Don't override the core code
if you must change the behaviour of the core code, use an Observer rather than Rewrite/Override
if you absolutely must Override, always call parent::whatever()
For example, if you create a <module>.xml layout file in your theme (app/design/frontend/default/<theme>/layout), you could use the following code:
<catalog_product_view>
<reference name="content">
<block type="module/block" name"my_block_name_here" template="module/test.phtml"/>
</reference>
</catalog_product_view>
You would then need to use a getChildHtml('my_block_name_here'); call within your phtml to position the block.
So unless there is other functionality happening inside your _prepareLayout, there's no need to override the core, or even to override the default catalog.xml.
EDIT (small edit above)
So now in your Block (I would recommend that you call it Namespace_Module_Block_Product_Customattributes or something like that), you are not overriding the core Product_View block, but merely processing your logic for what html widgets to use to render your custom attributes. Leave the rest of the tier prices, add to cart, other generic product block code, etc to Magento to work out.
If you are worried about the upgrade path for your module's users, you should definitely NOT be overriding core code.
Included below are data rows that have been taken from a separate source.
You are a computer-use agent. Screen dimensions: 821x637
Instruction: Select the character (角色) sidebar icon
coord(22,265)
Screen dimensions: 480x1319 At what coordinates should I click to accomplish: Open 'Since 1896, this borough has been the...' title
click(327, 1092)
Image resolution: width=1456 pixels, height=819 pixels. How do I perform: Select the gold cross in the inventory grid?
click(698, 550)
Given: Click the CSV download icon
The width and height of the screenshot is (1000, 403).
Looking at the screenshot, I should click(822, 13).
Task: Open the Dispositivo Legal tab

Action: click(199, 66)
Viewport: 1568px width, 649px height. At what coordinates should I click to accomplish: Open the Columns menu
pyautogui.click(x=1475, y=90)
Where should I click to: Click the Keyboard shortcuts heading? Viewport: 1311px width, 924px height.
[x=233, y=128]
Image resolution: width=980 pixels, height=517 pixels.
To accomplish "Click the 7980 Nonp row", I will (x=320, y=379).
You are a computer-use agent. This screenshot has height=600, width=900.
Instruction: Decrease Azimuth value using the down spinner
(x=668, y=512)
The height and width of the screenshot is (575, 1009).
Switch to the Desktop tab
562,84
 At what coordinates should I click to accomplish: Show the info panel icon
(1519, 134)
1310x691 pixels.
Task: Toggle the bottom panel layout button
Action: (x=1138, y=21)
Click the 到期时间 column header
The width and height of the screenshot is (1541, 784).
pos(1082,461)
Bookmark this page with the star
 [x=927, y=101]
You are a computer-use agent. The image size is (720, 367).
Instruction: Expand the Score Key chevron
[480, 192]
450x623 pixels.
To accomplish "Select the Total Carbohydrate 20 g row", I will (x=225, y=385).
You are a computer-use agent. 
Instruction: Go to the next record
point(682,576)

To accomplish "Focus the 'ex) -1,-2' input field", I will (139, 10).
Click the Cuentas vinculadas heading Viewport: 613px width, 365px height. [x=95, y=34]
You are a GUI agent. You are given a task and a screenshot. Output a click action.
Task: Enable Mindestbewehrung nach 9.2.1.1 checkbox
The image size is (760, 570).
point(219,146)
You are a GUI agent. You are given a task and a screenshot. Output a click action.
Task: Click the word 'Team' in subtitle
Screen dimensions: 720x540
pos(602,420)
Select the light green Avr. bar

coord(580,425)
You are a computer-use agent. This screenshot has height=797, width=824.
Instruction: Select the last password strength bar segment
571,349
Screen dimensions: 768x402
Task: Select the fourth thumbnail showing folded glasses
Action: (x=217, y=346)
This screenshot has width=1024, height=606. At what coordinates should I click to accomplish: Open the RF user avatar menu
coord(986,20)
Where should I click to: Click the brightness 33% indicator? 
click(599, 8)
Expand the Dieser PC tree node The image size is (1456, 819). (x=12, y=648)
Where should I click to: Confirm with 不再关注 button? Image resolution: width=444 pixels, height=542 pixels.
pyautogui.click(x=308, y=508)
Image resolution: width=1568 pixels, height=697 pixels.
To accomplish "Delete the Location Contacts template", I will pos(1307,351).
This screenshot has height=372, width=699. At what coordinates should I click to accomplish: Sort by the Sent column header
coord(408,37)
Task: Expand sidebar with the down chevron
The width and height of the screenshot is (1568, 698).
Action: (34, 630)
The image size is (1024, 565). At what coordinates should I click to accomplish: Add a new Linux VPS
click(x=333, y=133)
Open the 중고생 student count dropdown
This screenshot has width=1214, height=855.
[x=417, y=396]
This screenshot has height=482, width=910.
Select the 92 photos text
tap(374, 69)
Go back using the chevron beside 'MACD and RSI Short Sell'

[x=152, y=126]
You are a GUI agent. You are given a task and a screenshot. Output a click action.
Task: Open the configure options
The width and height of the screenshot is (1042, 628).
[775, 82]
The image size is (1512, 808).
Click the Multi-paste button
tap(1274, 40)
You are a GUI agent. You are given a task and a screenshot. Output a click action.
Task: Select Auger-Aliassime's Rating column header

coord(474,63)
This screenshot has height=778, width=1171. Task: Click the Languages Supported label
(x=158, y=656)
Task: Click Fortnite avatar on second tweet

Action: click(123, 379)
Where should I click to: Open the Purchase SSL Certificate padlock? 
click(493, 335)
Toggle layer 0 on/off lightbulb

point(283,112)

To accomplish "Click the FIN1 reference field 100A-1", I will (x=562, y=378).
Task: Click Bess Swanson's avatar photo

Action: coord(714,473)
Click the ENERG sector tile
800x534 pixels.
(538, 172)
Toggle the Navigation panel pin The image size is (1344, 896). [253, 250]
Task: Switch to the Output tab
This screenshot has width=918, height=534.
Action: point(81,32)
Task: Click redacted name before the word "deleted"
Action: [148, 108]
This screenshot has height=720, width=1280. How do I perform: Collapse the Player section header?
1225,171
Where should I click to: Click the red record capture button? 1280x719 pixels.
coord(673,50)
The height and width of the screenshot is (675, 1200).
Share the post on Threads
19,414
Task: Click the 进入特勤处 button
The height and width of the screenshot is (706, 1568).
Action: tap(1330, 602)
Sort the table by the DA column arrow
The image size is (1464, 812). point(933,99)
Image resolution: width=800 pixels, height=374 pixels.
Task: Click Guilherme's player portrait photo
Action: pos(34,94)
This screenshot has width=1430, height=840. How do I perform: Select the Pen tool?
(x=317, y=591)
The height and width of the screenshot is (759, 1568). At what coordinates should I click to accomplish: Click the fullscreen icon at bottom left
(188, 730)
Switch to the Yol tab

Use the configuration approach and very selectively introduce code that "plays nice" with the system rather than try to boss it around with overrides.
I took a look at a stock Magento install of CE 1.4.1, and unmodified the _prepareLayout method is called six times when loading the URL
http://magento.example.com/catalog/product/view/id/46
That's because the class is instantiated six times. So that's the correct behavior.
As for the vanishing element, I can'y say for sure, but your override to _prepareLayout doesn't appear to either
Do the same things as Mage_Catalog_Block_Product_View::_prepareLayout
Call parent::_prepareLayout();
When you override a class in a Magento you're replacing an existing class with your own. If you change a method, you're responsible for that old code being run.
It's not clear what you're trying to accomplish here. You should consider breaking your problem down into smaller problems, and then posting one (or more) "I tried X, expected Y, and got Z" type questions. As written no one's going to be able to answer your question.